Curates the latest text-vision large-model (LLM for OCR) ecosystem information to simplify capability comparison, track open/closed-source roadmaps, and accelerate experimentation.
- Curates state-of-the-art OCR-centric multimodal LLMs, from academic labs to commercial providers.
- Provides one-click access to official weights, evaluation reports, and papers for each model.
- Documents the in-house benchmark snapshot so results are reproducible and comparable.
- Ideal for research, engineering, and product teams that need to locate OCR LLM solutions quickly.
README.md– the living catalog you are reading; updated as new OCR LLMs are released.img/benchmark.png– benchmark snapshot referenced below (replace with new figures when re-running evaluations).

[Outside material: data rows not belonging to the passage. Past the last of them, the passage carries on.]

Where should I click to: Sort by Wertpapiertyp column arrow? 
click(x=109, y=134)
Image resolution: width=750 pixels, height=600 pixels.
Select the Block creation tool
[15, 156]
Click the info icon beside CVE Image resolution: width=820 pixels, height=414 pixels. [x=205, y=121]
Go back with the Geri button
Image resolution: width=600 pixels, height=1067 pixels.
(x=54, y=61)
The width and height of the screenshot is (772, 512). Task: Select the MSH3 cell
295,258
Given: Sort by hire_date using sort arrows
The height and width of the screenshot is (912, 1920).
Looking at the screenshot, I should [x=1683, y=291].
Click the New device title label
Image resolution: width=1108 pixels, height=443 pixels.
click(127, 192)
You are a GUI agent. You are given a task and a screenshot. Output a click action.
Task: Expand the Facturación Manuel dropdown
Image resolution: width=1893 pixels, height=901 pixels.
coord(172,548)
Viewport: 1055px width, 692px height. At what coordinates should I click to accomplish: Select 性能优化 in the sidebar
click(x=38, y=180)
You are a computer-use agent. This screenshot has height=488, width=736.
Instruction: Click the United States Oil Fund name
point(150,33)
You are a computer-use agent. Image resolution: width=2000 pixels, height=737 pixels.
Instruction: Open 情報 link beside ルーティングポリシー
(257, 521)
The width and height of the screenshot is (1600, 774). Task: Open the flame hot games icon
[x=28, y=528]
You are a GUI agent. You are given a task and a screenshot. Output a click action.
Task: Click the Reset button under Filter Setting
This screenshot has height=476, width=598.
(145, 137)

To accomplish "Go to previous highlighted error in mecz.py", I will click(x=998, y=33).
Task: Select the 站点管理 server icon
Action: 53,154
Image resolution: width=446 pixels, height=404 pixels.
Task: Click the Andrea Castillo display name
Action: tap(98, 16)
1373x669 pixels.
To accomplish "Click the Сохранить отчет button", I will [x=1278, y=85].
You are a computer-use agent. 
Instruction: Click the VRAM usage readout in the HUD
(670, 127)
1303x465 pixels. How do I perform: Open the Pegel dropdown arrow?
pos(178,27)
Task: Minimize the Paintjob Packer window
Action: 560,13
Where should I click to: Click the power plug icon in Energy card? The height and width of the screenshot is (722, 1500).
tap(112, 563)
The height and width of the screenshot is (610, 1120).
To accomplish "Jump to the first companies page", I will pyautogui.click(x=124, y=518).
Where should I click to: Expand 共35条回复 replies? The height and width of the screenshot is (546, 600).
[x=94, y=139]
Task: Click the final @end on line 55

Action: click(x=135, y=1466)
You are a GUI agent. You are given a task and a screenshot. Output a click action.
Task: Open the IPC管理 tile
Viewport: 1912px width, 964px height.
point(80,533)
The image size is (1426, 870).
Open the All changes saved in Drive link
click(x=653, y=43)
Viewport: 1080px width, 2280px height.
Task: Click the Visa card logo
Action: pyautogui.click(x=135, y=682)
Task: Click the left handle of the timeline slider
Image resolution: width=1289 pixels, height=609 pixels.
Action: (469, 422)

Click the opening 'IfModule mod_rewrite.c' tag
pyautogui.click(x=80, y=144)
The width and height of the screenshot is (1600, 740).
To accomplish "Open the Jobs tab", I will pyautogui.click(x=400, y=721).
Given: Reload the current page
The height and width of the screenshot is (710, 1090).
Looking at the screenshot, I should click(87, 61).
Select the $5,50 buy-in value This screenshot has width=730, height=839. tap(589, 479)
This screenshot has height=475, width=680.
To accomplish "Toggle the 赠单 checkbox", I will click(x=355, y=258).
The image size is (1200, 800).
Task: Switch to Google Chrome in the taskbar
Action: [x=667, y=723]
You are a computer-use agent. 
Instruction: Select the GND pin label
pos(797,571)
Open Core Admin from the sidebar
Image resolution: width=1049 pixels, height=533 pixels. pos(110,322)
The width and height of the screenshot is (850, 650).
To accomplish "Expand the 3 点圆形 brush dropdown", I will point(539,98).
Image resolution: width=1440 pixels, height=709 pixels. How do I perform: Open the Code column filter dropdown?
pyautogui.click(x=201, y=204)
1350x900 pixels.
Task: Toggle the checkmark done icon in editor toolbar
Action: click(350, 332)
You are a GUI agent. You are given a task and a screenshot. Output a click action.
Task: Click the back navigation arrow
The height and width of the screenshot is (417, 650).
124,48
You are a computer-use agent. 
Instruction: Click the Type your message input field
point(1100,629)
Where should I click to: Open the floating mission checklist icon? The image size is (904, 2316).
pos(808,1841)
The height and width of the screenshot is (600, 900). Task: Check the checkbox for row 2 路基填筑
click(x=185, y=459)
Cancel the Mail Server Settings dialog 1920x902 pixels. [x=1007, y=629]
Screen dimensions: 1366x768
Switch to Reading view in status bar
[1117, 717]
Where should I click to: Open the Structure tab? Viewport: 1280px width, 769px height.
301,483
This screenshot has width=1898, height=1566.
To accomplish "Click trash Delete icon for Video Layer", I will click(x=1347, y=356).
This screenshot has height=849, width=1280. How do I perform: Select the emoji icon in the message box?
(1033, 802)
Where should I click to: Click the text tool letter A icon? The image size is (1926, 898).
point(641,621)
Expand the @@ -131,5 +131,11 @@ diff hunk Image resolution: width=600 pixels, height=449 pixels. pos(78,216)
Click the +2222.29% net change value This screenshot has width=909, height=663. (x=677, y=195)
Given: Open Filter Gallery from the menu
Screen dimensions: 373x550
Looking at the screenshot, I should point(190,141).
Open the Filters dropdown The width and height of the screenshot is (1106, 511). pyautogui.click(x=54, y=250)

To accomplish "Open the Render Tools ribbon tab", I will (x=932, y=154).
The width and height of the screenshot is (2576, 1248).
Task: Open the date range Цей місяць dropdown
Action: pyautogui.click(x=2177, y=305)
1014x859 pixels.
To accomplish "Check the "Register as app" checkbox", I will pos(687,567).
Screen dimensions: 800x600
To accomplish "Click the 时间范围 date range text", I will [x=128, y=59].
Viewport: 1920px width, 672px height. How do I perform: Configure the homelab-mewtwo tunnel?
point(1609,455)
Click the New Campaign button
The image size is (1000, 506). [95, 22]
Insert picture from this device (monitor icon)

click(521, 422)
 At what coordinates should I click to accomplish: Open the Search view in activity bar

| Models | Project / Weights | Paper / Notes | Affiliation |
|---|---|---|---|
| Qwen3-VL | https://github.com/QwenLM/Qwen3-VL | - (technical report comming soon) | Tongyi Team / Alibaba |
| Gemini 2.5 Pro | https://gemini.google.com/app | - (service docs) | Google DeepMind |
| GPT-4o | https://chatgpt.com | - (OpenAI system card) | OpenAI |
Descriptions: All listed models focus on end-to-end OCR, document understanding, or multimodal visual reasoning. Some (e.g., GPT-4o, Gemini 2.5 Pro) are closed-source APIs but remain key baselines.
This catalog aggregates public information from the respective research groups and vendors. Please cite the original papers or product pages when using the models in academic or commercial projects.